Tal vez el destino me alcanzó y estoy incapacitada para entender que se trata de una medida vanguardista.

Quizá los prejuicios heredados y, sin duda, mi ignorancia me impiden valorar los efectos milagrosos que puede tener para el país y su sociedad la despenalización de la marihuana.

La cortedad de mi capacidad intelectual seguramente me impide advertir que la decisión de la Suprema Corte de Justicia de la Nación es el principio y la condición sine qua non para combatir —como las voces más liberales aseguran— el poder del crimen organizado.

Quiero suponer que los ministros de la Corte que votaron a favor de conceder el amparo a cuatro personas para el cultivo y autoconsumo lúdico de la marihuana lo hicieron con un motivo o causa trascendente.

Y es que, desviar la atención, tiempo y prestigio de uno de los poderes constitucionales más importantes de la federación para que cuatro interesados puedan “sembrar, cultivar, cosechar, preparar, poseer y transportar” marihuana para uso lúdico, es decir para el juego o recreación, resulta, a primera vista, de una frivolidad que ofende. Pero, seguramente, los ministros —todos ellos juristas connotados— están viendo algo que yo no alcanzo a ver.

El ministro Arturo Zaldívar, encargado del proyecto, defendió el caso argumentando que prohibir el uso y consumo del estupefaciente atenta contra el libre desarrollo de la personalidad y, por ende, los derechos humanos.

Otra vez no entiendo nada. ¿Así que la marihuana, lejos de ser una droga, una sustancia adictiva que daña y altera la función cerebral, es imprescindible para que un individuo progrese en lo personal y se convierta en un individuo pleno y feliz?

¿Lo que trata de decir la Corte a los mexicanos es que los derechos humanos también sirven para defender la libertad de las personas a drogarse y autodestruirse si así lo quieren?

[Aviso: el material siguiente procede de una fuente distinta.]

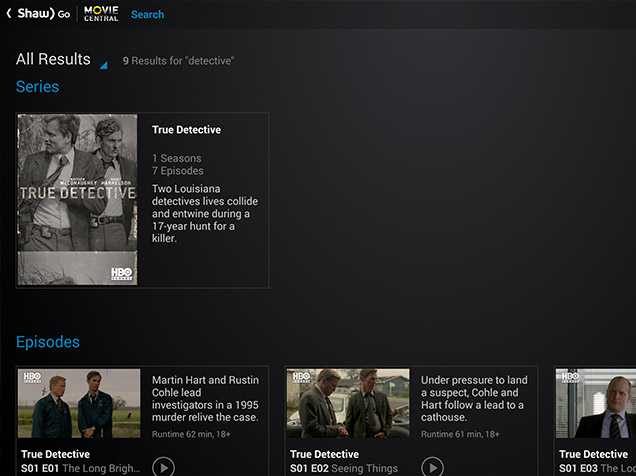Play episode S01 E02 Seeing Things
The image size is (636, 476).
[x=432, y=466]
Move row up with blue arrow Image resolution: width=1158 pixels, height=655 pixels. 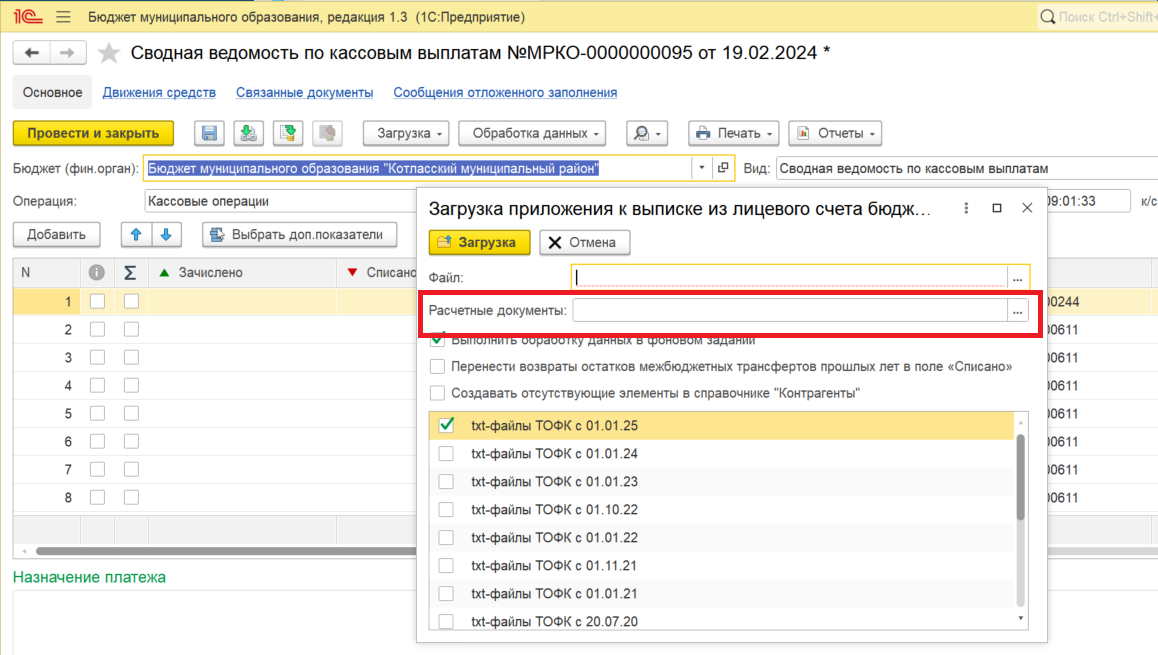[x=136, y=234]
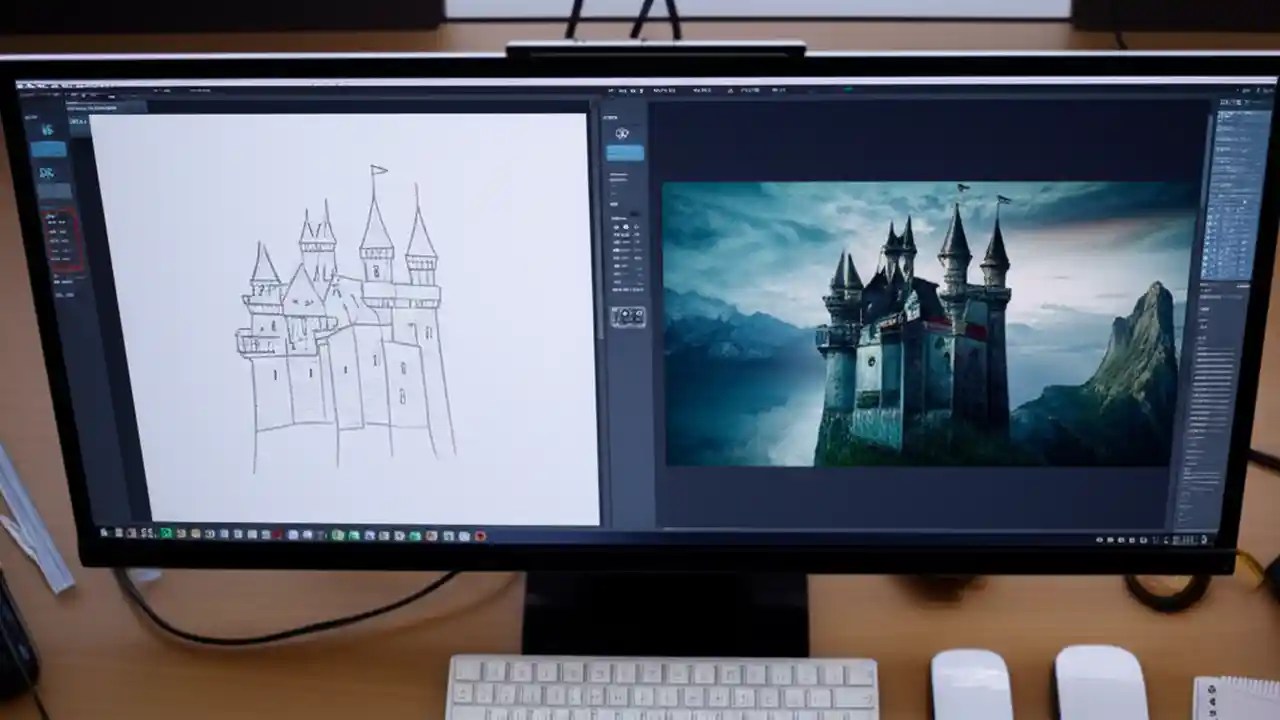Open the brush settings icon in the center toolbar
This screenshot has width=1280, height=720.
624,131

Si ése es el fondo de la argumentación, entonces estamos, sin duda, ante una revolución filosófico jurídica que echa por tierra la esencia de la justicia, que ha puesto siempre la ley al servicio de la preservación de la vida humana.

Y pido perdón, nuevamente, por mi infinita candidez: ¿por qué se tuvo que sustentar la despenalización en la recreación y no en un motivo médico terapéutico que pudiera lanzar otro tipo de señales o significados a la sociedad?

Sobre todo a los menores de edad que —según la Comisión Nacional contra las Adicciones— representan el 50% de los consumidores de la sustancia.

Pero, para que no caigamos muertos por un ataque de histeria, hay quienes han salido a tranquilizar las aguas: “Los efectos de la resolución, dicen los especialistas, son limitados. El fallo no significa la legalización general de la marihuana en México”. Punto.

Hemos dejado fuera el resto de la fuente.